If you want to start eating healthier, make sure to have complex carbohydrates cooked ahead of time.  Things like lentils, brown rice and quinoa all fall into this category.  If you open your fridge and see the cooked grains, rather than seeing their raw form in the cupboard, it will be much easier to transition to a clean diet.

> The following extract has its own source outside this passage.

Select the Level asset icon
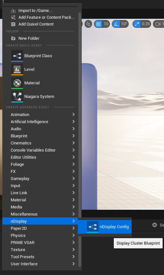Viewport: 164px width, 275px height. tap(17, 69)
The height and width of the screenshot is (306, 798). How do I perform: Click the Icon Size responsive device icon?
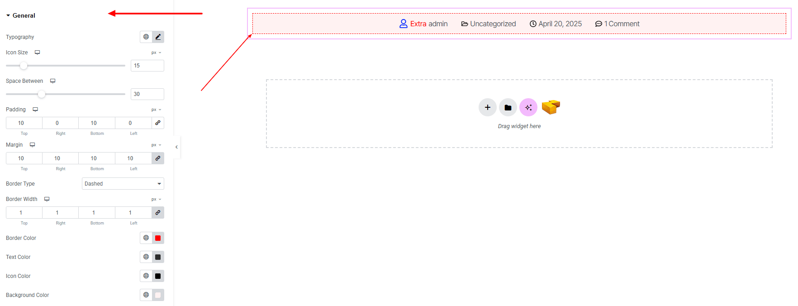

Another thing that always helps is a fresh bag of mixed greens. It may be more expensive, but personally, I won’t eat as much salad if I have to wash the lettuce then wait for it to dry. Do whatever works best for you when working with cooking and preparation times.

Quinoa and Lentil Stew
3 tbsp olive oil
2 cloves garlic, minced
1 white onion, chopped
1 cup mushrooms, cooked
2 celery, chopped
1 cup broccoli florets
1/2 red pepper, chopped
1/2 cup water
1 tbsp powerdered vegetable stock (organic)
1 cup cooked quinoa
1 cup cooked brown lentils
1/4 cup fresh basil
2 sprigs fresh thyme
1 tsp dried oregano
Sea salt and cracked pepper to taste

Cook the garlic and onion in a pan with olive oil.  Add the mushrooms and stir for a few minutes.  Add then celery and continue cooking.  Add the remaining vegetables , water and stock then cook for about 10 minutes.  Add the quinoa, lentils and fresh herbs.  This tastes much better the following day!